His sword slid through its grey hide up to the hilt. The Lethrblaka shrieked again, in its high-pitched, inhuman sounding voice that rang in his ears, but it appeared to be handicapped in no particular way. Eragon wished bitterly that Saphira were here – the Lethrblaka were taller than him and Arya and about five times that long; much rather Saphira's order of magnitude.

The wounded beast suddenly abandoned Arya, and like a bludgeon, the beak came racing at him from the side. He jumped back, feeling the air rush past him, so close.

He was now facing the same quandary Arya did, a couple feet away from him. The giant beak hacked at him, assisted by the wickedly sharp claws. He ducked and sidestepped, fending of the claws with his sword.

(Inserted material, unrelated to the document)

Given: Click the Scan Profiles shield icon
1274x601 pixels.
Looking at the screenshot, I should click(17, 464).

Instead of attacking it further, he concentrated on defending for a time, but with the minuscule amount of concentration he could spare from his own moves to avoid the beak, he began to string a spell together, including all of the twelve words of death he had learned.

It took surprisingly much effort. He released the spell.

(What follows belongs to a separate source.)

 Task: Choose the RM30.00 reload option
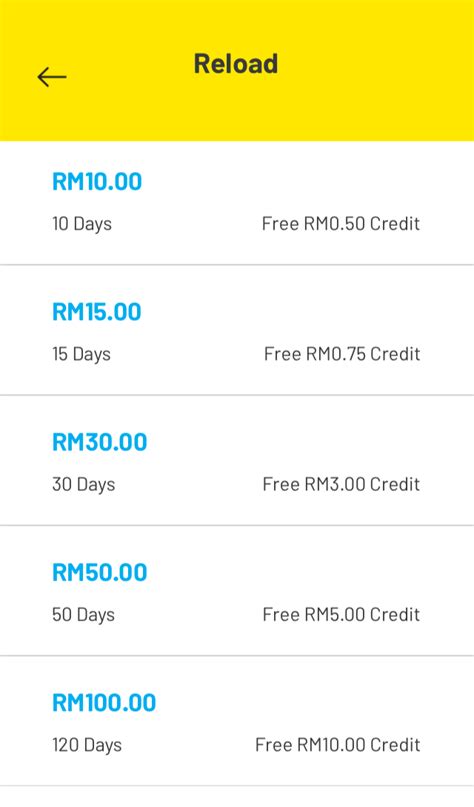[x=99, y=442]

It had no effect whatsoever. He cursed angrily, realising that somehow, the Lethrblaka were immune to magic.

"Magic does not work against those blasted beasts!" he shouted over to Arya and viciously thrust at the approaching beak. The sword quivered in his hands at the impact. The beast seemed to feel nothing at all.

She didn't answer, but broke away to the right and, in a daring move, ducked below the beak of her Lethrblaka, dashing towards his. Eragon held his breath as the claw shot towards her unprotected back and grazed her neck, drawing blood. Her wards had either dropped already or she had had none in the fist place.

The Lethrblaka seemed to have realised that the sword could do nothing to its beak. It immediately took advantage of that fact, simply moving forwards with the beak as a shield. The claws slashed at him, impacting on his wards again and again. He felt the strain it put upon his magic, and could do nothing but retreat if he didn't want to feel that beak in his abdomen sometime soon on one hand, yet not alert it of Arya either, by circling it and so prompting it to turn.

Arya plunged her sword into the lower belly of the distracted Lethrblaka that was greedily attacking Eragon, smelling a near victory. More of the strange blue-green blood spurted out. The Lethrblaka trashed wildly. Its tail flung back and crashed into her back, hard. Like a whip wielded by giant, it went straight through Arya's thin shirt and tore chunks of flesh out of her back.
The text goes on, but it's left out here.